Page text →
◆ ◆ ◆ ◆ ◆ ◆ ◆
That all changed in 1959, when Spira emerged from his lab with a solid-state dimmer that could replace the light switch in a standard residential wallbox.
Spira’s key technical innovation had been to replace the rheostat with a thyristor. A thyristor is a type of transistor, which had been invented a few years earlier.
The substitution was effective because rheostats and thyristors worked in completely different ways. Rheostats dimmed lights by absorbing electrical energy into the rheostat, meaning that electricity was converted to heat in the rheostat rather than to light in the lamp. By comparison, thyristors dimmed the light by interrupting the power flowing to the lamp.
The use of a thyristor shrank the size of a dimmer until it could fit into a standard wallbox. Spira’s dimmer also generated much less heat than a rheostat and used much less energy.
By 1961, when Joel and Ruth Spira incorporated Lutron Electronics, they knew that lighting control could contribute to society in multiple ways. Dimmers were both elegant and useful, and they allowed people to control their lights as never before.
Dimmers were practical too. They saved energy, and the more you used them, the more energy they saved. With energy costs already going up, the Spiras believed that the energy-saving aspects of the new invention would ensure the long-term appeal of lighting controls.
They were right.
A History of Innovation
An Industry is Born
Spira’s first invention – a simple rotary dimmer that can still be found on many dining-room walls today – marked the birth of the lighting control industry.

Lutron holds over 2,700 worldwide patents. In addition to the solid-state dimmer, Lutron innovations also include the first electronic dimming ballast for fluorescent lights and the first self-contained preset lighting control system.

Lutron was also the first to successfully mass-market the dimmer, the first to successfully market systems of linked dimmers, and is still the only company to create systems of dimmers and motorized window shades that control both electric light and daylight.

In almost 50 years of innovation, Lutron has invented hundreds of lighting control devices and systems, and expanded their product offering from 2 products to 15,000. The company has advanced the technology of lighting control while maintaining top market position by focusing on exceptional quality and design. Lutron continues to lead the market in high-quality lighting controls for fluorescent, halogen incandescent, magnetic low-voltage, electronic low-voltage and LED light sources.

Lutron has also led innovations in window shade technology for the control of daylight, as well as wired and wireless systems, to integrate the control of both daylight and electric light.
◆ ◆ ◆ ◆ ◆ ◆ ◆
What you have to do →
Extract, word for word, the part of the text on Lutron dimmers that opens with the words containing "By 1961, when" and closes with "of lighting controls.". The material has no connection to the text on the history of Lutron dimmers.

Data excerpt →
◆ ◆ ◆ ◆ ◆ ◆ ◆
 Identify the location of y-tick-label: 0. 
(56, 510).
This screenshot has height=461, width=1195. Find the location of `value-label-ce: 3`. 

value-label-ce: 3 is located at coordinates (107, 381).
◆ ◆ ◆ ◆ ◆ ◆ ◆
Finished task →
By 1961, when Joel and Ruth Spira incorporated Lutron Electronics, they knew that lighting control could contribute to society in multiple ways. Dimmers were both elegant and useful, and they allowed people to control their lights as never before.
Dimmers were practical too. They saved energy, and the more you used them, the more energy they saved. With energy costs already going up, the Spiras believed that the energy-saving aspects of the new invention would ensure the long-term appeal of lighting controls.